O enredo é simples, um tanto corriqueiro até: trata-se da história de uma esfiha transgênero que trepa numa goiabeira para calcular quanto seria 30% de cem barras de chocolate, confunde-se na conta (acha que são apenas três barras) e acaba por sorver uma estranha substância. Quando desperta do pesadelo aritmético, vê-se transformada numa barata ateia que, além de defender o aborto, tem uma maçã envenenada (por agrotóxicos proibidos no mundo todo, menos no Brasil) encravada nas costas. O dito inseto passa então a se alimentar só de kaftas, num processo genuinamente kaftaniano (daí o título...).
O enredo não é tão banal quanto aparenta, pois há várias subtramas: um guru guri, malvado caçador de ursos, cuja boca é um vaso sanitário, e uma princesa lésbica congelada numa torre após ser submetida a castração química, pois não merecia ser estuprada. Eles se unem a Abraham, o caçador de bruxas, que quando chegou numa casa de chocolate não soube dizer com quantos paus se faz uma canoa. Há ainda um apresentador de TV, o Capitão Fracasso, rival do coronel que virou suco. Tínhamos a Senhora Sofazão, que fazia um papel ridículo: era uma laranja. Com o corte de verbas, ela ficou fora: há damares que vêm para bem.
O filme estrearia numa sessão especial para idosos, promovida por grande instituição financeira. Mas, como ela só lucrou 336 bilhões de pilas, esse “serviço” foi cancelado. Ainda assim, apesar de eu ainda não vislumbrar o desfecho da trama, acredito que a película será um retumbante sucesso.

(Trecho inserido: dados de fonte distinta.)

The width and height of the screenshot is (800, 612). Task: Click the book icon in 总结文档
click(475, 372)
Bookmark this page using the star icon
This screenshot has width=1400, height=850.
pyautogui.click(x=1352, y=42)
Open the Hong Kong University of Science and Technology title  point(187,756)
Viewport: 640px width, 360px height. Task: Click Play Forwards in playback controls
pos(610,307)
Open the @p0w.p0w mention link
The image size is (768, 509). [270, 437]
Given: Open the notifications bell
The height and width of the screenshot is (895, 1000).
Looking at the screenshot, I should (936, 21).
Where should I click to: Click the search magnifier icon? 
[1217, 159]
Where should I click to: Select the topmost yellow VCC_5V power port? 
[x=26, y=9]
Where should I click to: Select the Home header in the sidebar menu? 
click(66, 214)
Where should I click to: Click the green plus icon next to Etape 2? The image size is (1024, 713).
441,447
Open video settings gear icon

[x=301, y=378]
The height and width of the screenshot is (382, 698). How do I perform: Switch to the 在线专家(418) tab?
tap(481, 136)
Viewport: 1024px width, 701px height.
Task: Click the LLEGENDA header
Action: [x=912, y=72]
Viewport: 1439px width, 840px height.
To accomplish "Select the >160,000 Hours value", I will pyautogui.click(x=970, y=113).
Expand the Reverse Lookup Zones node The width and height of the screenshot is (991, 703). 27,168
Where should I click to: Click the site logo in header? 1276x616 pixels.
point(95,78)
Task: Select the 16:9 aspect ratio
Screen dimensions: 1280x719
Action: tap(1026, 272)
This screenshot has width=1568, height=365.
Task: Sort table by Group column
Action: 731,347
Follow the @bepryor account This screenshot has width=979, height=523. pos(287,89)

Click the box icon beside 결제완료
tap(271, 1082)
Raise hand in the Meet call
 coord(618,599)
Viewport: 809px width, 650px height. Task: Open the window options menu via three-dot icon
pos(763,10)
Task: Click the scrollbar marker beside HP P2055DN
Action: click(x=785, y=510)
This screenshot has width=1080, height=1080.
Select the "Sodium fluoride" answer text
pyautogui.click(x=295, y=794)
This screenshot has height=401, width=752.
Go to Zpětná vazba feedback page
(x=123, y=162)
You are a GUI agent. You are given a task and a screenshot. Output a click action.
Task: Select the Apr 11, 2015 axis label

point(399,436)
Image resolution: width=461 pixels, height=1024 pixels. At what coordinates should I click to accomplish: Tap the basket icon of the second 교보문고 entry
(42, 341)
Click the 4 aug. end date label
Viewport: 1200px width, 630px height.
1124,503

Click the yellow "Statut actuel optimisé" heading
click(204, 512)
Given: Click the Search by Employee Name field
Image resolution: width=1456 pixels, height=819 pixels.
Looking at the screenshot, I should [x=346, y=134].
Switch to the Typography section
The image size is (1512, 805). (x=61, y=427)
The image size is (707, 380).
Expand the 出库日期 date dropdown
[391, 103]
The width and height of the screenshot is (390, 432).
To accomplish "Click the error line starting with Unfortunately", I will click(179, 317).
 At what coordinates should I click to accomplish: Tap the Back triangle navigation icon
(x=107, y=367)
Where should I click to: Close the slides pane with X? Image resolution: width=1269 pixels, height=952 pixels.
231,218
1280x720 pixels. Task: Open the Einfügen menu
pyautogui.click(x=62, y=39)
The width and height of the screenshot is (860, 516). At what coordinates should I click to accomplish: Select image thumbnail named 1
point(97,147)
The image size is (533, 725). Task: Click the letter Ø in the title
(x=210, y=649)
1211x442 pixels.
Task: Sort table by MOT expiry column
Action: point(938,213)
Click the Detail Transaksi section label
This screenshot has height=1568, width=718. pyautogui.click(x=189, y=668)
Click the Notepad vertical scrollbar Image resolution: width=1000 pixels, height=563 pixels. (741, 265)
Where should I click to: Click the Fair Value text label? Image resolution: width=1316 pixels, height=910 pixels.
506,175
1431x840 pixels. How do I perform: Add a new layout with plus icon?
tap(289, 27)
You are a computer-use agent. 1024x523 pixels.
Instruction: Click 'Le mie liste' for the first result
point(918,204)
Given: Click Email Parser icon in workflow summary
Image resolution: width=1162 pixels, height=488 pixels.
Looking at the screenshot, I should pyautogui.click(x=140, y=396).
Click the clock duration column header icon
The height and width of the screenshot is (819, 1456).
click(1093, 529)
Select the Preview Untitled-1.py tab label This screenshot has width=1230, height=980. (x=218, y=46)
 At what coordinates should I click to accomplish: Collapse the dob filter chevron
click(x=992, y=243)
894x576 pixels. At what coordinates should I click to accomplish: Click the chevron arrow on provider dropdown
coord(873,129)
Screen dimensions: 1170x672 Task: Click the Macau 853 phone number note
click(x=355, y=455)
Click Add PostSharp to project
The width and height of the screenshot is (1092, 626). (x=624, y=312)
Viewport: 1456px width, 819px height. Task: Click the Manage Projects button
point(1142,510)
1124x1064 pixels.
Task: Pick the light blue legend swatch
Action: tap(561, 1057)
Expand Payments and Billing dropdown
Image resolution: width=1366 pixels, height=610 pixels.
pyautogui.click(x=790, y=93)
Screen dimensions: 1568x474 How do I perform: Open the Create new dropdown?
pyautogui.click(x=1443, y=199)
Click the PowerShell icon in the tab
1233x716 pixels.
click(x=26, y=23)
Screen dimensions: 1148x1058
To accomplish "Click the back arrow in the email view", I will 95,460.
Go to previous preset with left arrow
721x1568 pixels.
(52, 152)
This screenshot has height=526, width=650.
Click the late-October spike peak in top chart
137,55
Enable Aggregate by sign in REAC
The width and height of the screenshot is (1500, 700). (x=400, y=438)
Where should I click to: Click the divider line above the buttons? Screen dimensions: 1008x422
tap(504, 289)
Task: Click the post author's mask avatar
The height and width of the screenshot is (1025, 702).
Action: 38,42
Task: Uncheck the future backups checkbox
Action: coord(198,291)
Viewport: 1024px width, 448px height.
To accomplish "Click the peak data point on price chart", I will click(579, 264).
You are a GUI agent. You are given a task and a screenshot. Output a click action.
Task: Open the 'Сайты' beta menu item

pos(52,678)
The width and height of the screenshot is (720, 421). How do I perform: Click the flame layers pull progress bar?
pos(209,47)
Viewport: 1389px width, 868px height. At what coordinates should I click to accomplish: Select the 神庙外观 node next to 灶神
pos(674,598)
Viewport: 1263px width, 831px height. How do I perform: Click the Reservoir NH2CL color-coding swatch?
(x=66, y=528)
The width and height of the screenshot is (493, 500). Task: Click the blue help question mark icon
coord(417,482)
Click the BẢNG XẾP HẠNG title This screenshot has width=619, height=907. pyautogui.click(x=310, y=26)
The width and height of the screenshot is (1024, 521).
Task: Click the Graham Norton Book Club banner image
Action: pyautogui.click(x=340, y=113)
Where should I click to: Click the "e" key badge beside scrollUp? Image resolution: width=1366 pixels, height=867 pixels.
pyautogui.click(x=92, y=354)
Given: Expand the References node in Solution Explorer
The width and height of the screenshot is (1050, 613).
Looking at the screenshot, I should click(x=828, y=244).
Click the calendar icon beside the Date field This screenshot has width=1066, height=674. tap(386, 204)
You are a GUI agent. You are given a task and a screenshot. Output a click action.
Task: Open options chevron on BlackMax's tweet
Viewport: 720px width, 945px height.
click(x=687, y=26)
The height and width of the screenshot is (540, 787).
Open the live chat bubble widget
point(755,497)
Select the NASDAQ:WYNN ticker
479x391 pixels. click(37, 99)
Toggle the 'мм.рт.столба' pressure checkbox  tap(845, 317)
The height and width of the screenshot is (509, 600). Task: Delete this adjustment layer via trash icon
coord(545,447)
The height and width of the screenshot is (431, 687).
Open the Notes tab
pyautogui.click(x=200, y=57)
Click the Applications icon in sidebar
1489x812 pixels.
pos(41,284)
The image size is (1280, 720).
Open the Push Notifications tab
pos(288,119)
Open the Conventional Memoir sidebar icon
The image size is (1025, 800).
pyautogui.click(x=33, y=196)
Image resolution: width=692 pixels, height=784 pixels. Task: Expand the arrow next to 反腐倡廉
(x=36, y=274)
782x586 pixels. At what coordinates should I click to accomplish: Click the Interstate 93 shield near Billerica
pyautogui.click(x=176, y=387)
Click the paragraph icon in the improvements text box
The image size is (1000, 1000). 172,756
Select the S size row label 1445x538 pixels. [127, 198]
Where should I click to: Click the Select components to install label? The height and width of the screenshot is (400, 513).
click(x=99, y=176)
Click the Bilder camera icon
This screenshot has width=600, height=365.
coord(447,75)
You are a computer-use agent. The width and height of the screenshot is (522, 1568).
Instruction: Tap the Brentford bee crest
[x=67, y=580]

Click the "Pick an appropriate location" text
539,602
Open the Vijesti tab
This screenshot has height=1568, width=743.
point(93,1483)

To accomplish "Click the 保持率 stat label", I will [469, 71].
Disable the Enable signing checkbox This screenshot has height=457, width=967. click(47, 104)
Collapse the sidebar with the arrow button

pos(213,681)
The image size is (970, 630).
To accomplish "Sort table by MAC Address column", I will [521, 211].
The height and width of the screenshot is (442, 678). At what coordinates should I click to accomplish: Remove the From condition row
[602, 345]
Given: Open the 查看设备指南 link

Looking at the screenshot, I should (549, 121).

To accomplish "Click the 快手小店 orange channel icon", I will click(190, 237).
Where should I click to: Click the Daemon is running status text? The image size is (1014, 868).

Só não me convidem para vê-la.
PS: Imagino que você esteja sentindo falta de outros personagens clássicos: Narizinho, Lindinho, o Sapo Barbudo, o Palhaço Palhoça. É que esses estavam numa série de TV que concebi, mas a Rede Bobo preferiu não produzir. Penso em recorrer à Rede Recorte, pois transformei a história em drama bíblico, com as sete pragas do Egito realocadas no Brasil, onde o Mar Vermelho, ao invés de se abrir, se fecha, afogando os supracitados e deixando todos à mercê de gafanhotos, baratas e metamorfoses kaftanianas. Mas alerto: o roteiro é ruim, os personagens são péssimos e a direção é frouxa. Só o cenário se salva.